India vs WI, 3rd ODI: Loads of problems and plenty of lessons to learn for India
The one-day series against the West Indies, which was supposed to be a practice match for Team India, has turned into a nightmare. India lost to the West Indies by 48 runs in the 3rd one-day match at Pune. Now the five-match one-day series is locked at 1-1 with the second match ending in a tie.
Before the one-day series started, there was only talk about how India should experiment with their playing XI against this depleted West Indies side. Doubts were raised about the capability of the West Indies bowling attack to go past India’s top 3 so that the middle-order would get the much-needed practice in the middle.

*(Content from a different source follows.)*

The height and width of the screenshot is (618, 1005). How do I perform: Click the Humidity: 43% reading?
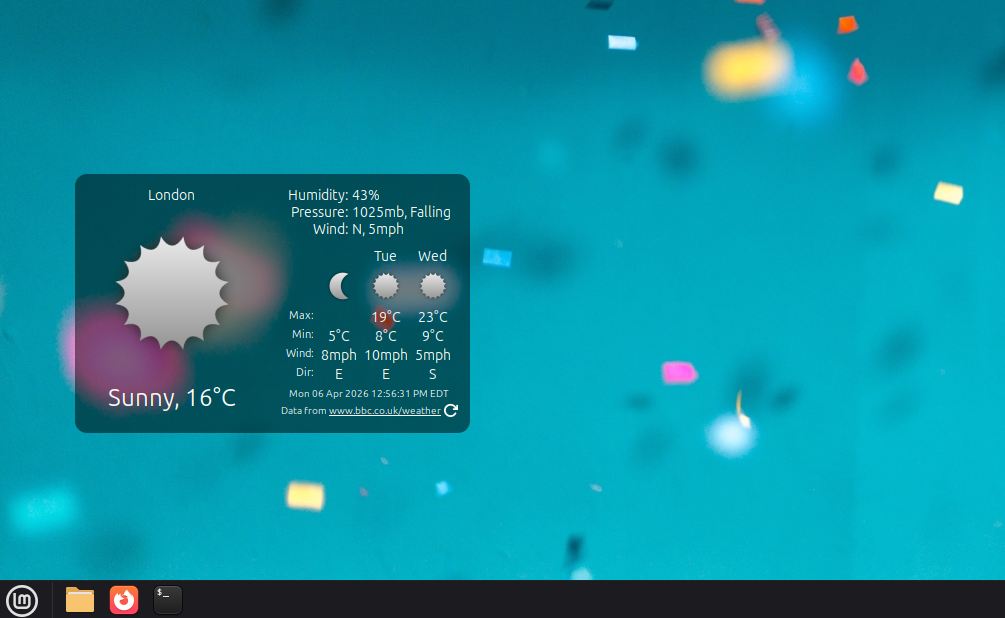(333, 195)
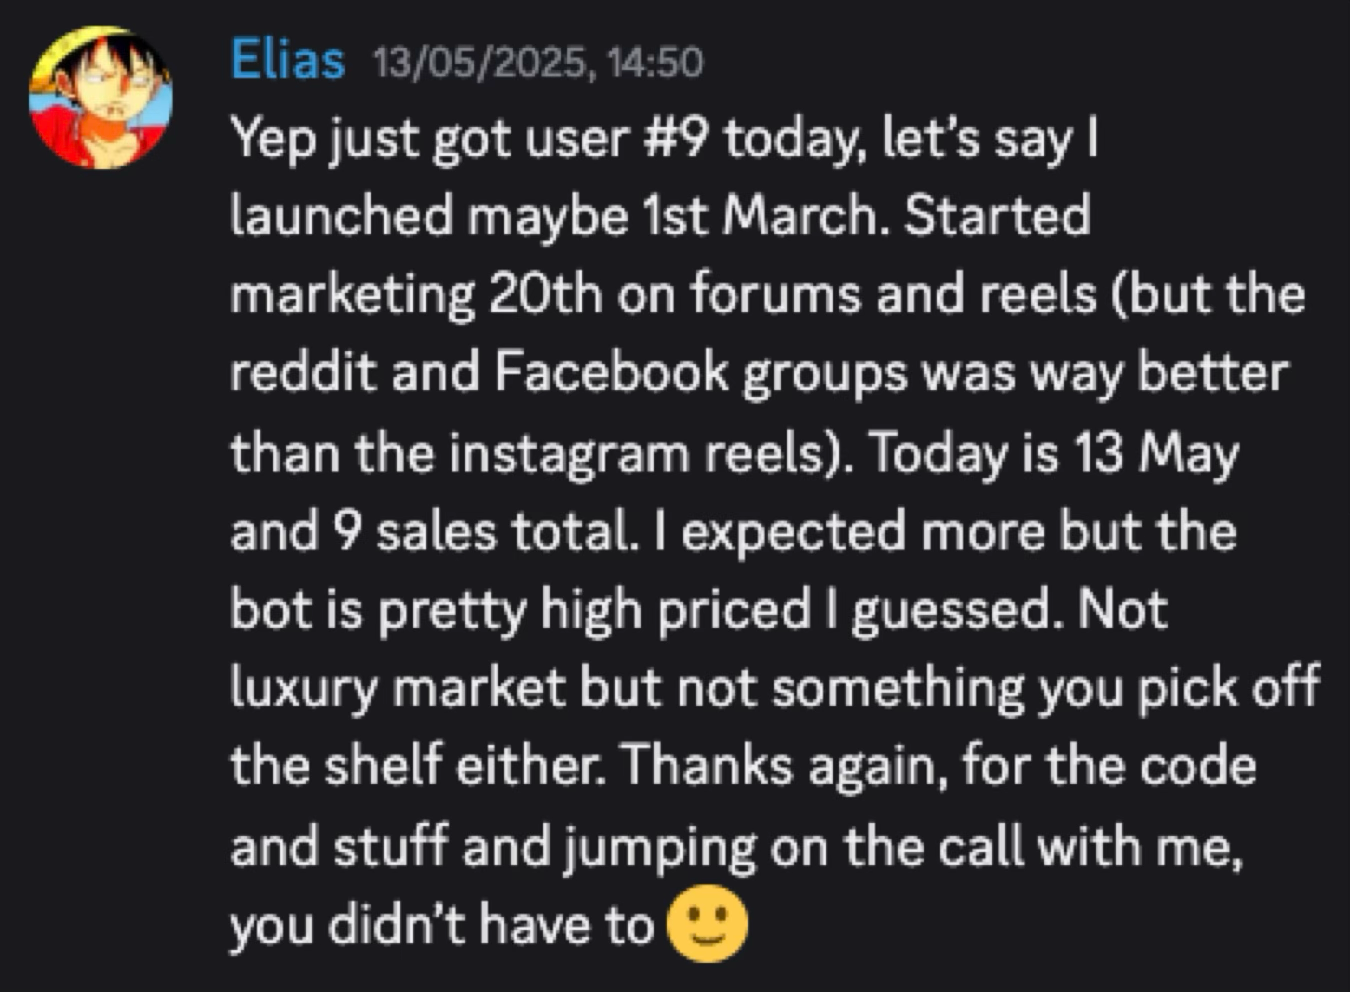Click "#9" in the message
Image resolution: width=1350 pixels, height=992 pixels.
point(682,138)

But for Virat Kohli’s stupendous efforts, West Indies would have been leading the series 3-0. It was the same West Indies team which failed to qualify automatically for the World Cup and forced to play the World Cup qualifiers.

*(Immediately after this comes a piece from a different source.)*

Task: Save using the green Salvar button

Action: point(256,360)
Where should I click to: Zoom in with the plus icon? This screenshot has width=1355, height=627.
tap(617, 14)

This West Indies team is without players of the calibre of Chris Gayle, Evin Lewis, Darren Bravo, Dwayne Bravo, Pollard, Andrew Russel, Sunil Narine, and Samuel Badree. A strong playing XI can be fielded with these missed out players.

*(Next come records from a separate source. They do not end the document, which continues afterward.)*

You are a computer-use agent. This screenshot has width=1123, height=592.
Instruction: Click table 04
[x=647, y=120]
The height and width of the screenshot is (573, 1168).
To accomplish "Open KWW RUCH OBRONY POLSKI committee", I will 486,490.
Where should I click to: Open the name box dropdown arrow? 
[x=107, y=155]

India, playing on home, are struggling against a team without these great players. To add to that, India have been lucky with the toss on all 3 occasions but still failed to press home the advantage.
The only positive for India in the series has been the form of captain Kohli who continues to break one record after another. On Saturday, Kohli duly completed his 38th ODI century and became the first Indian to score three consecutive centuries in ODIs. In the fourth ODI, Kohli would strive to equal the record of Kumar Sangakkara for the maximum number of consecutive hundreds in ODIs.
Problems, lessons to learn and solutions for the problems
1. Wrong team composition
India decided to drop Jadeja from the team which weakened the batting considerably and still decided to chase. There was nothing left for India in terms of batting after M.S. Dhoni, who himself has not been in the best of forms.
The Indians should learn that their batting is already weak except for the top 3. In such a situation, it would not be prudent to further weaken their batting on the pretext of strengthening their bowling.